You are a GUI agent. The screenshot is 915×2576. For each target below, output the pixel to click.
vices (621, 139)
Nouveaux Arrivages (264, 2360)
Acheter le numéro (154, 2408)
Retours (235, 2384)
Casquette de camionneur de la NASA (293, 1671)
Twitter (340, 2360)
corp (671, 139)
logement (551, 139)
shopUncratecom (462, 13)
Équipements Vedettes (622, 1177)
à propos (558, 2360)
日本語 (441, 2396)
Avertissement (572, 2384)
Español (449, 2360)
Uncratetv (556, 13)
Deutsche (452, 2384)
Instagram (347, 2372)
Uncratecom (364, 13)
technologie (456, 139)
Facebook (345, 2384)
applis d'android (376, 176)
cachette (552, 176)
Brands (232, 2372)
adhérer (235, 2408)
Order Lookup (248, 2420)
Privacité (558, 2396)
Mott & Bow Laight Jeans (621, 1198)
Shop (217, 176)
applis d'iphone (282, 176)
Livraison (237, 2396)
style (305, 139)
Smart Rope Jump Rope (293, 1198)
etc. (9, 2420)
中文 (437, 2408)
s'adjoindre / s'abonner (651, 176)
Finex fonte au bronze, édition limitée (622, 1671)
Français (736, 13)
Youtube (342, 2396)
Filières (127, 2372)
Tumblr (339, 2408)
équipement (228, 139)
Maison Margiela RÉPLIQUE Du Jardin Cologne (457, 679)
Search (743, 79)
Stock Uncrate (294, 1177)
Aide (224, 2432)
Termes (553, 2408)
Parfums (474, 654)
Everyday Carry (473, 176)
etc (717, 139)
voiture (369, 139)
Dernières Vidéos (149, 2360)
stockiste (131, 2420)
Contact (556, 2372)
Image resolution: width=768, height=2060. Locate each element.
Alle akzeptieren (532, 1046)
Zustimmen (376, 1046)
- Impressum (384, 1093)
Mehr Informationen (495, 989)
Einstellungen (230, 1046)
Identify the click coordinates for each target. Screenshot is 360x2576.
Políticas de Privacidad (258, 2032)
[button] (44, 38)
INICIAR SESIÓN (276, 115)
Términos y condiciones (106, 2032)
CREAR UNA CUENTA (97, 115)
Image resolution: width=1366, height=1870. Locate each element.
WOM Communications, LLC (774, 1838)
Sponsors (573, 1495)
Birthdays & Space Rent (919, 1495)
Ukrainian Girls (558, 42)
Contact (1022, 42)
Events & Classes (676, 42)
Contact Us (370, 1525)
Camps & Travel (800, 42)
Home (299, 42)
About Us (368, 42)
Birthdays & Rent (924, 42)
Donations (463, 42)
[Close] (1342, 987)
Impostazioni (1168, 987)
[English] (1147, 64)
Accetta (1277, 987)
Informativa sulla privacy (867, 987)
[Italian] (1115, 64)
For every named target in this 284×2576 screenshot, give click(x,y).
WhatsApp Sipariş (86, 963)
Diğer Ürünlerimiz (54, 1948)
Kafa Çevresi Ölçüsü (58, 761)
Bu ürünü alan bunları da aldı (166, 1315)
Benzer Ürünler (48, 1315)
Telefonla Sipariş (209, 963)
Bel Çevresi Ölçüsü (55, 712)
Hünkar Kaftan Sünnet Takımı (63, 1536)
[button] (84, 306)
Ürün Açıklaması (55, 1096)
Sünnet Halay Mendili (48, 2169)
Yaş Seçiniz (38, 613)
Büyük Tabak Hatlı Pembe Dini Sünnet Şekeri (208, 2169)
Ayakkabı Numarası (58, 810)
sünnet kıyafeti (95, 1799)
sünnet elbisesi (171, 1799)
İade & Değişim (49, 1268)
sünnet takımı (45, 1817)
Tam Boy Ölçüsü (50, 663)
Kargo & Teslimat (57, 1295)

::::::::

## Task instructions
Find the lines above that include the string "Sipariş" and copy them.

## Task response
WhatsApp Sipariş (86, 963)
Telefonla Sipariş (209, 963)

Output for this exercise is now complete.